→ Source
The draft of China’s 15th Five-Year Plan, submitted to the National People’s Congress on March 5, mentions artificial intelligence 52 times. The 14th plan, released in 2021, mentioned it 11 times. This is not incremental emphasis. It is a doctrinal reclassification — what the Government Work Report calls, for the first time, the construction of a “new form of intelligent economy.” AI has been elevated from a capability to be deployed into a structural principle around which economic activity is organized.
The plan’s AI Plus initiative, first announced in 2024, now carries a formal target: integrate AI across 90 percent of China’s economy by 2030. That target spans manufacturing, healthcare, logistics, finance, and agriculture. The government intends to deploy AI agents capable of performing tasks with minimal human oversight and experiment with robots in industries facing labor shortages — a category that, given China’s demographics, encompasses nearly all of them.
The Demographic Logic Behind the Bet
China’s working-age population peaked around 2015 and has been declining since. The fertility rate has fallen below Japan’s. The country’s old-age dependency ratio is projected to double by 2050. Beijing’s response is not to stimulate consumption or liberalize immigration. It is to substitute labor with intelligence — literally. The Five-Year Plan calls for accelerated deployment of humanoid robots, expansion of autonomous systems in manufacturing, and investment in brain-machine interfaces as a “future industry” alongside 6G, quantum computing, and nuclear fusion.

→ Written instruction
Edit the passage on China's Five-Year Plan by copying everything from "The plan’s AI" down to "all of them." with "agriculture" changed to "fisheries". The items that come next are separate material, unconnected to the passage on China's Five-Year Plan.

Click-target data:

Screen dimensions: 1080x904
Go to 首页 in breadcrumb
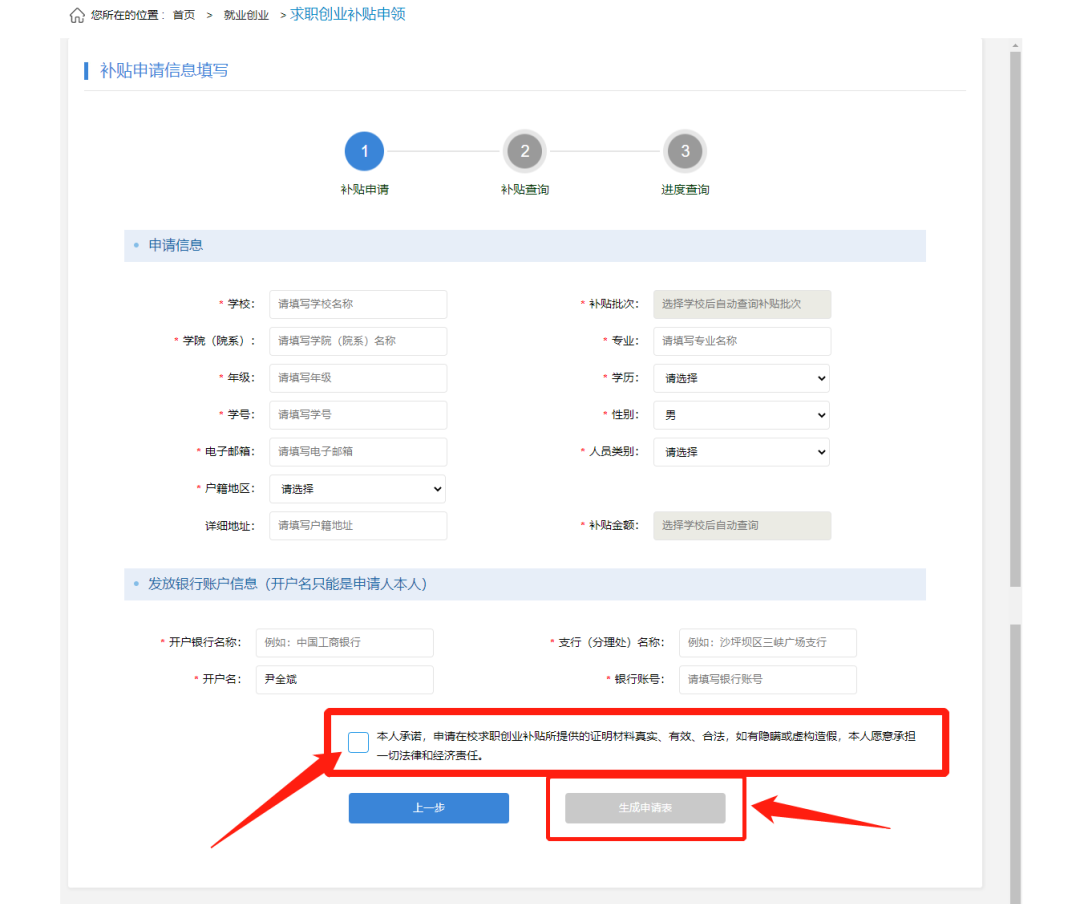pos(184,16)
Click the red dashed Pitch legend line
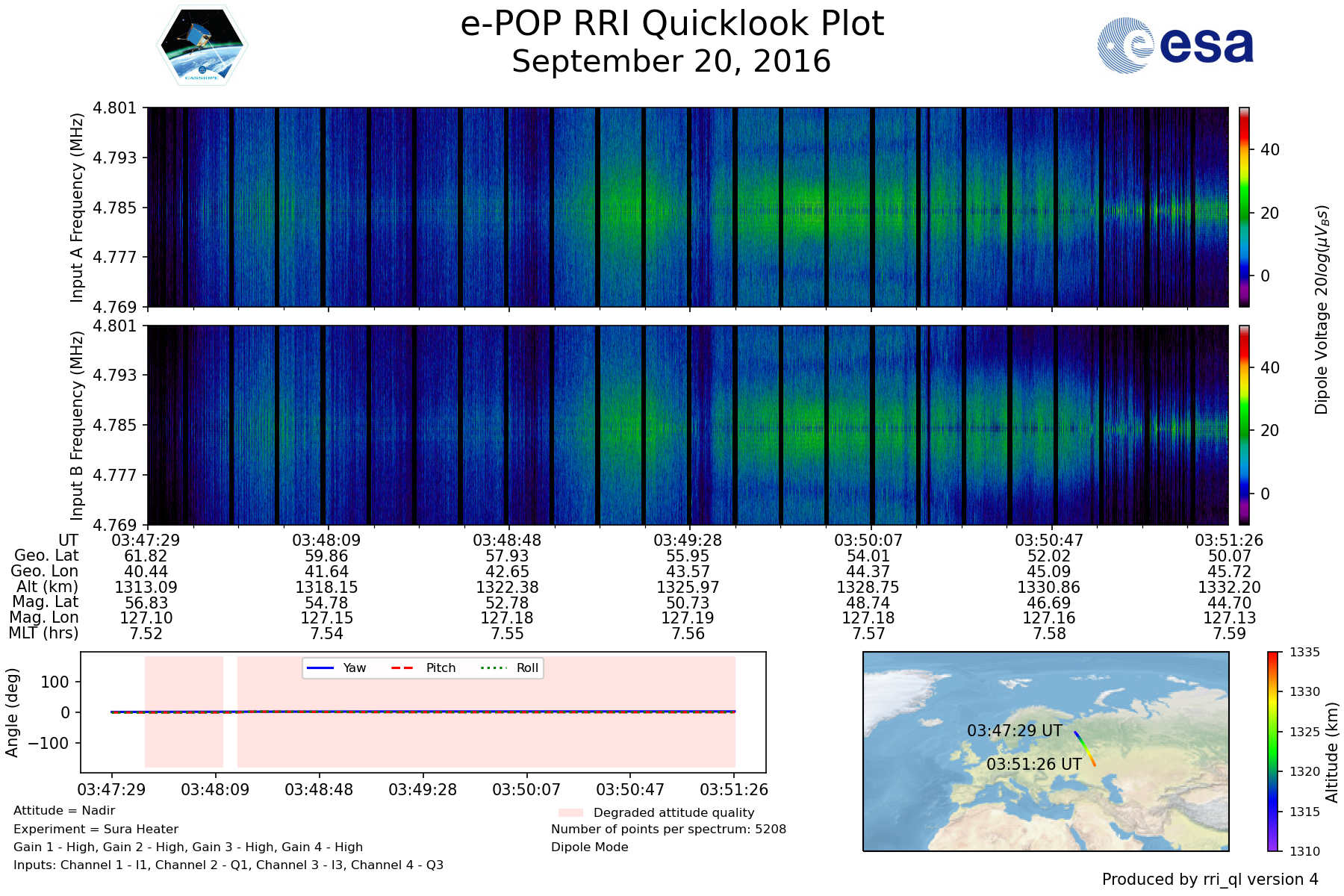This screenshot has width=1344, height=896. click(x=402, y=668)
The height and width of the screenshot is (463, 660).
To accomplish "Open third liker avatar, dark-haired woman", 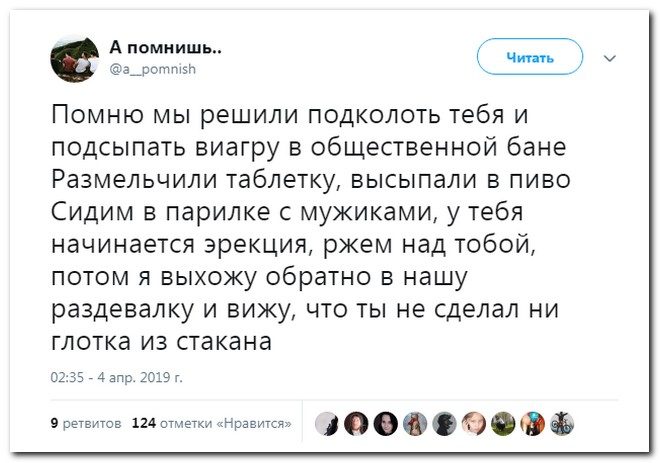I will coord(386,424).
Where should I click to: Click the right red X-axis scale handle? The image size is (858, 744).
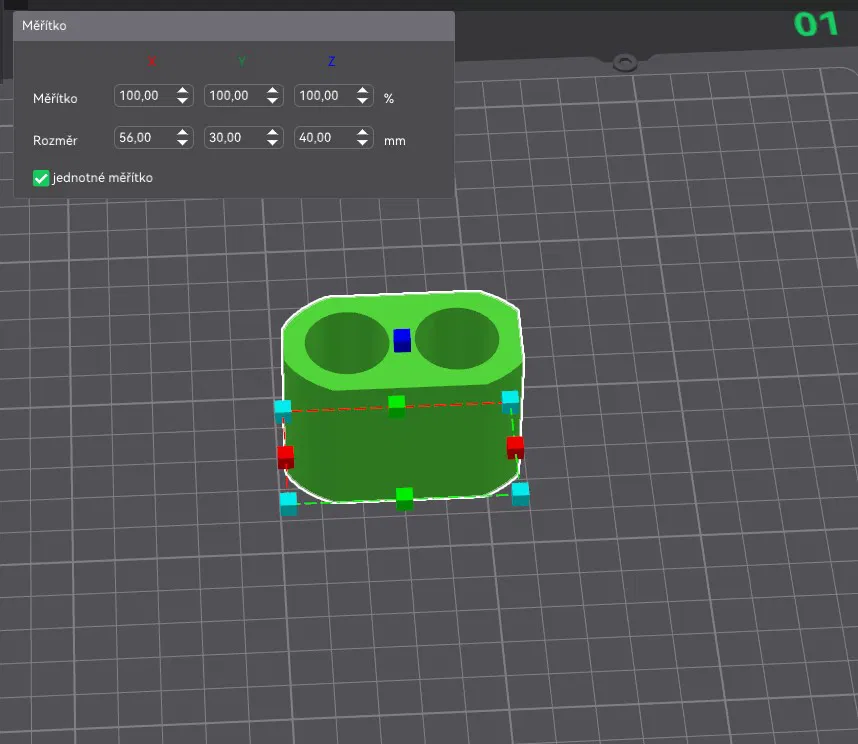(x=515, y=446)
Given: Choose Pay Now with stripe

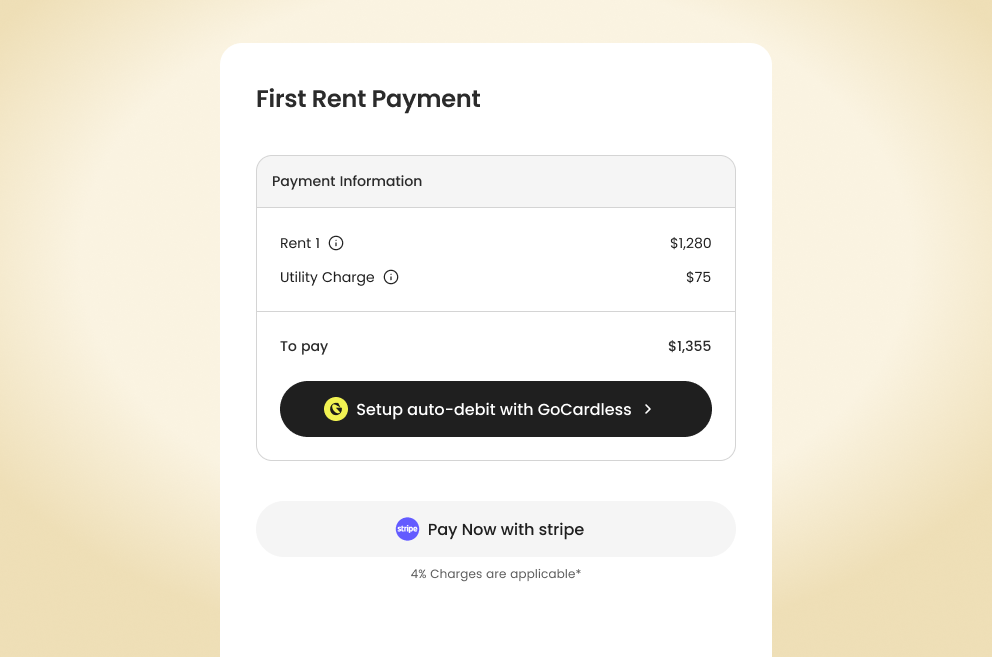Looking at the screenshot, I should [496, 529].
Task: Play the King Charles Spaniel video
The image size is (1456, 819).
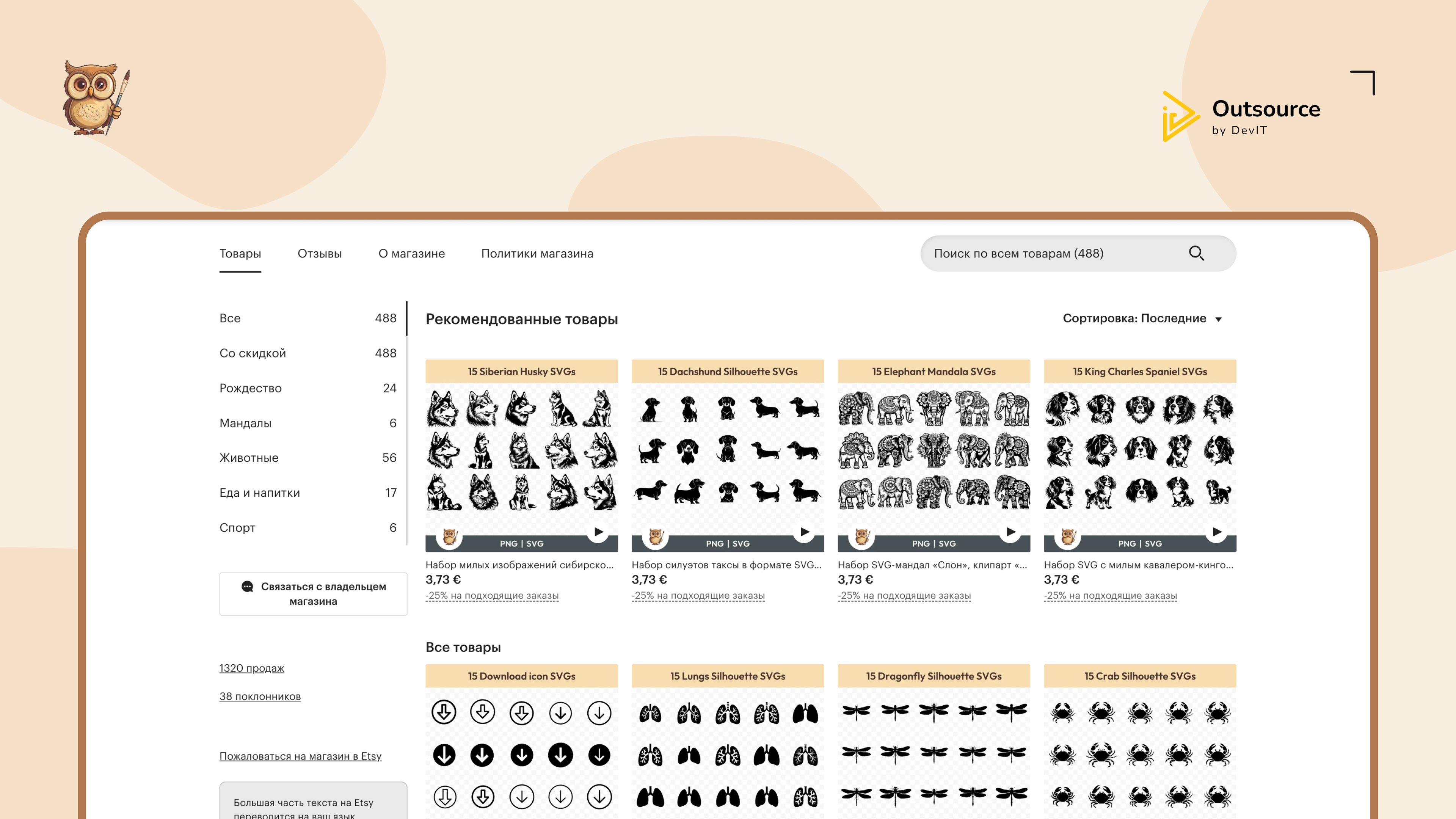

→ Exercise response
The plan’s AI Plus initiative, first announced in 2024, now carries a formal target: integrate AI across 90 percent of China’s economy by 2030. That target spans manufacturing, healthcare, logistics, finance, and fisheries. The government intends to deploy AI agents capable of performing tasks with minimal human oversight and experiment with robots in industries facing labor shortages — a category that, given China’s demographics, encompasses nearly all of them.